A través de su curso habitual, durante tres años para las especialidades de Dirección de ficción, Documental, Producción, Sonido, Edición y la última de las carreras convocadas TV y nuevos medios, la escuela ha graduado a decenas de profesionales de todo el mundo. Igualmente a través de sus múltiples talleres que convoca mantiene un nutrido grupo de estudiantes y profesores que tributan al enriquecimiento del quehacer cinematográfico en Cuba y otros países.

En las anteriores ediciones del Festival, las obras de egresados o estudiantes de la EICTV, han participado en las diferentes secciones del evento cinematográfico. Por ello, esta dedicatoria consolida el potencial creativo que se respira en la finca de San Tranquilino y lo sitúa en la justa medida.

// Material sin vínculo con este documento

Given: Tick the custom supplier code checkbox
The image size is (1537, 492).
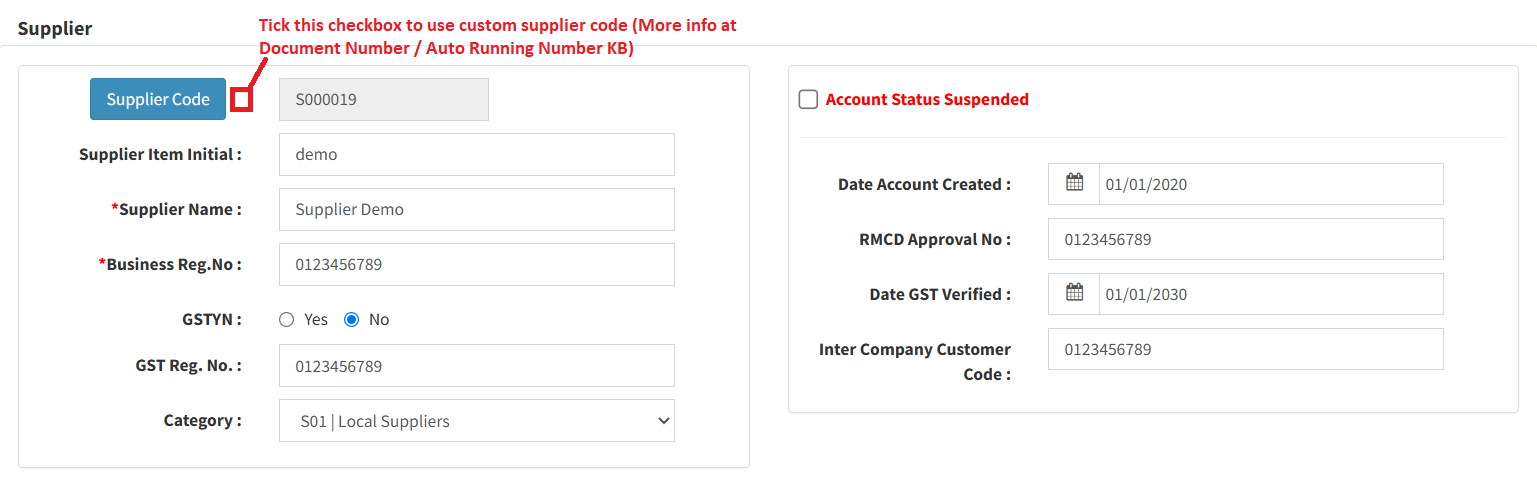Looking at the screenshot, I should tap(241, 99).
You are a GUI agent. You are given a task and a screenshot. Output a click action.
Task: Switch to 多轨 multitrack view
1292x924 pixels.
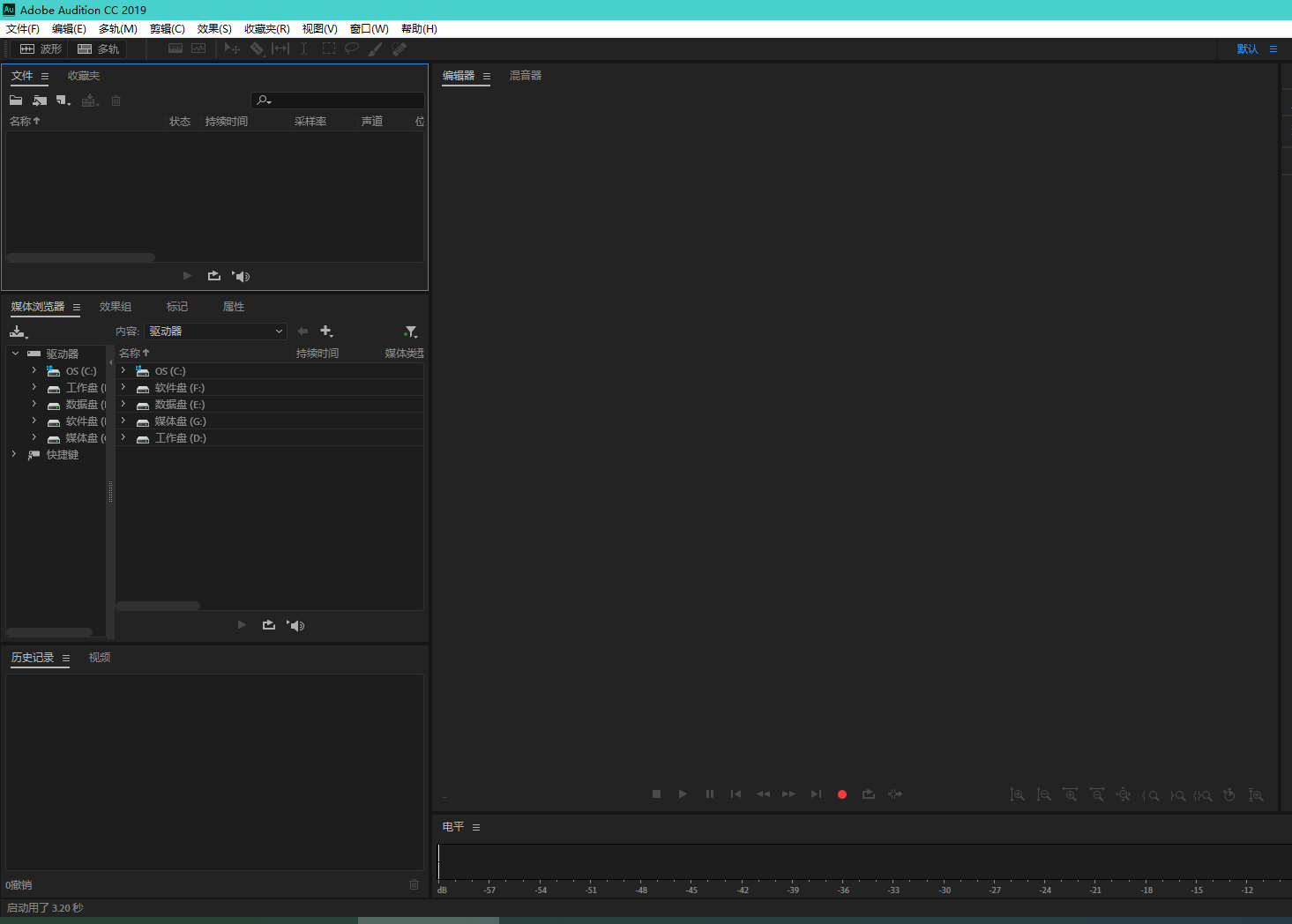click(x=98, y=49)
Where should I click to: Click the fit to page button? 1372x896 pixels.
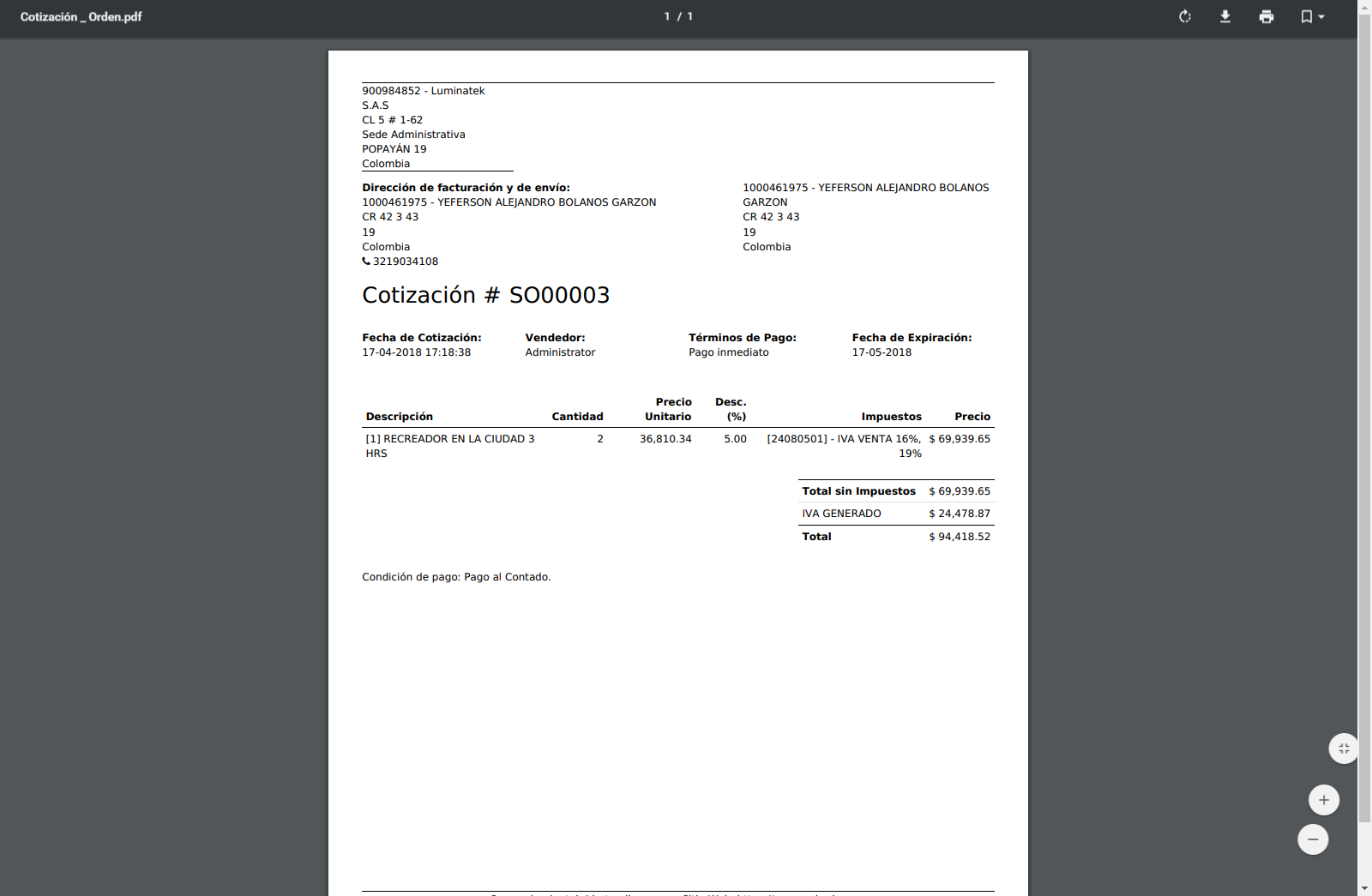1344,749
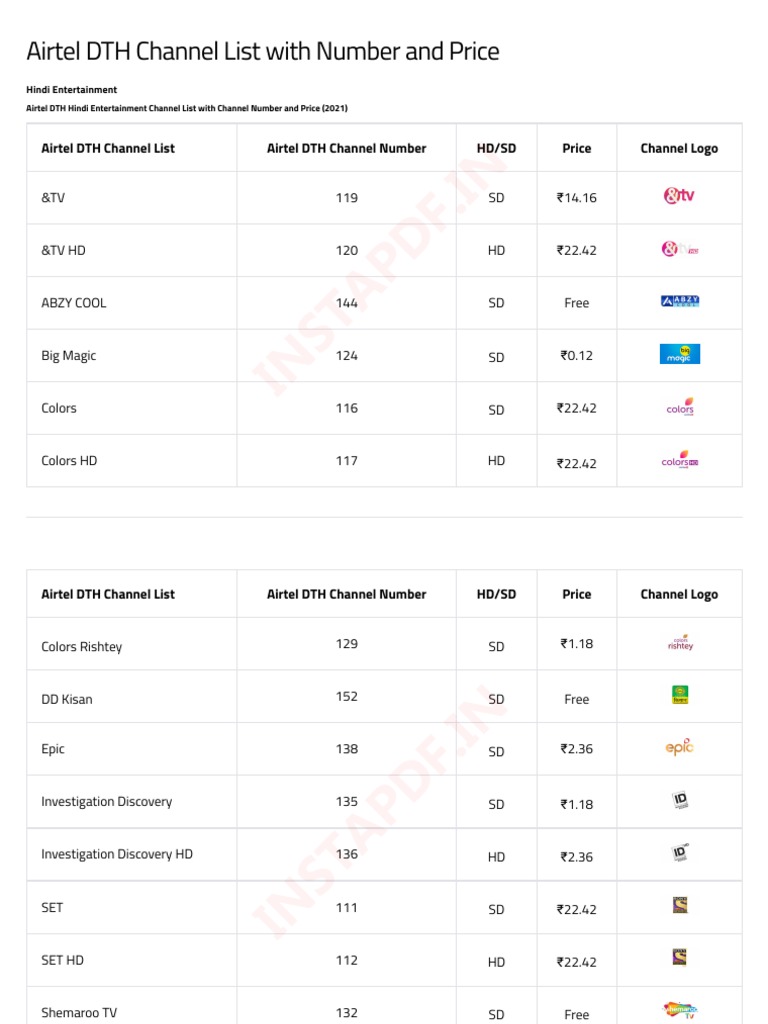This screenshot has width=768, height=1024.
Task: Select the DD Kisan channel logo
Action: pyautogui.click(x=679, y=695)
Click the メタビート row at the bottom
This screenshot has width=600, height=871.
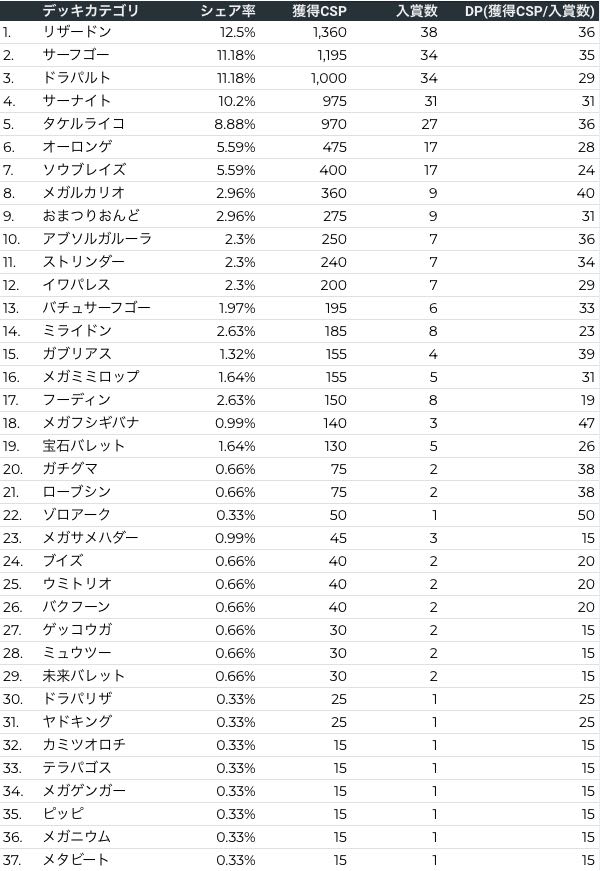76,860
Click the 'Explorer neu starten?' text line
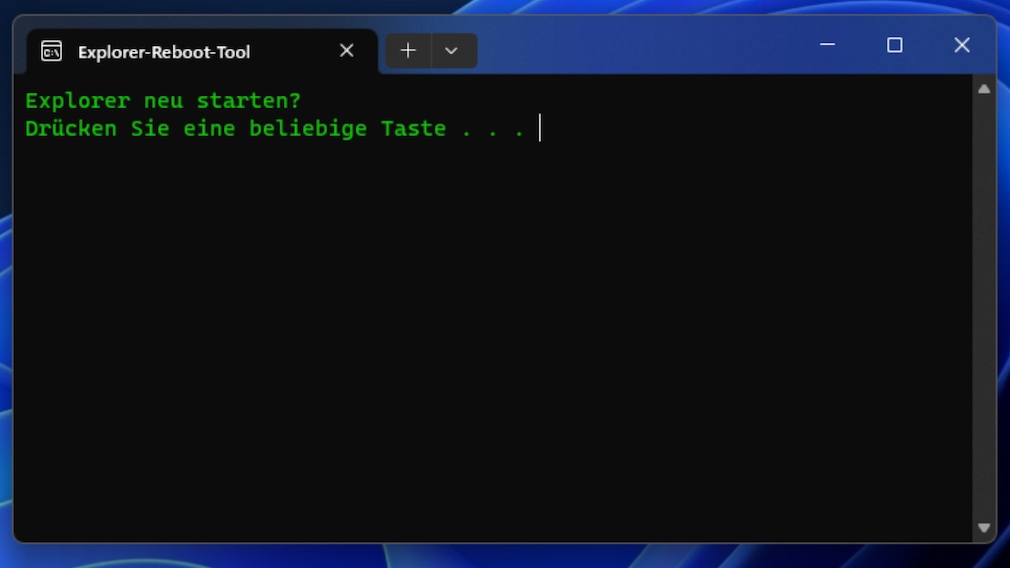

La proyección de un conjunto de obras producidas a lo largo de estas tres décadas permitirá acercarse a la creación de la Escuela. Piezas como Oscuros rinocerontes enjaulados (muy a la moda) (Juan Carlos Cremata, 1991) y Un cielo lánguido y oxidado (Patricio Riquelme, 1991),  ambos materiales forman parte de los resultados de las primeras graduaciones de la escuela, junto a Talco para lo negro (Arturo Sotto, 1992) y Los que se quedaron (Benito Zambrano, 1993). Estos títulos se incluyen en la producción de la década de los 90´ que ahora vuelven para cartografiar la obra de la EICTV dentro del evento cinematográfico.

En los 2000, la colección es más amplia y variada, desde Gente que llora S. A. (HatemKhraiche, 2001); La maldita circunstancia (Eduardo Eimil, 2002); La Chirola (Diego A. Mondaca, 2008); Oda a la piña (Laimir Fano, 2008); La marea (Armando Capó, 2009). Muchos de estos trabajos resultaron premiados en concursos como la Muestra Joven ICAIC en ediciones más recientes y resaltan por la perspectiva personal que le imprimen sus autores a cada uno de estos discursos audiovisuales.

En la segunda década del nuevo milenio aparecen otros títulos como: Cuerpo de mujer (Clara Albinati, 2010); Oslo (Luis Ernesto Doñas, 2012); Abecé (Diana Montero, 2013). Referente a Oslo, lo recuerdo como uno de los cortos que más ha impresionado en los años cercanos, sobre todo por la hábil manera de manipular —en el mejor sentido de la palabra— una historia, un deseo… y mostrarlo a la pantalla así, sin demasiadas artimañas, pero con un trasfondo que merece la pena volver a verlo. En el caso de Abecé mantiene un corte visual cercano a los materiales producidos por la Televisión Serrana, aunque aquí sí resulta evidente la manipulación de un personaje para situarlo frente a la pantalla.

Con esta muestra, el público asistente podrá visionar parte de los materiales que se han producido en la escuela de todos los mundos en este periodo.